-- BEGIN --
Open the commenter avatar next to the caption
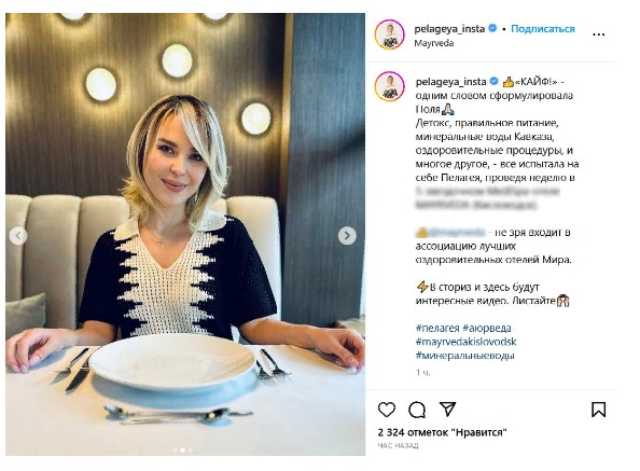This screenshot has height=471, width=640. coord(389,86)
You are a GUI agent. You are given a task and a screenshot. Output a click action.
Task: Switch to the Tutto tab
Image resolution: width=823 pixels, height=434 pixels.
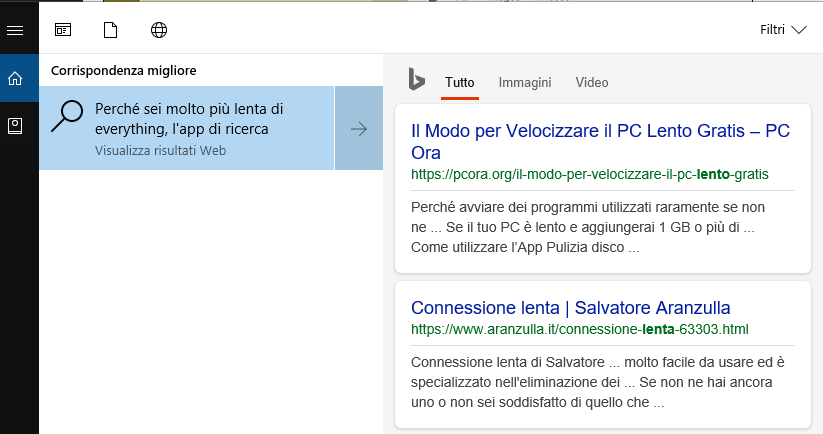pos(460,83)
-- END --
_WHAT YOU ARE ASKED TO DO_:
Copy out every line of text from the items above without changing a word, leaving out the pictures.

_FINISHED TASK_:
Open the commenter avatar next to the caption
This screenshot has height=471, width=640. coord(389,86)
You are a GUI agent. You are given a task and a screenshot. Output a click action.
Task: Switch to the Tutto tab
Image resolution: width=823 pixels, height=434 pixels.
pos(460,83)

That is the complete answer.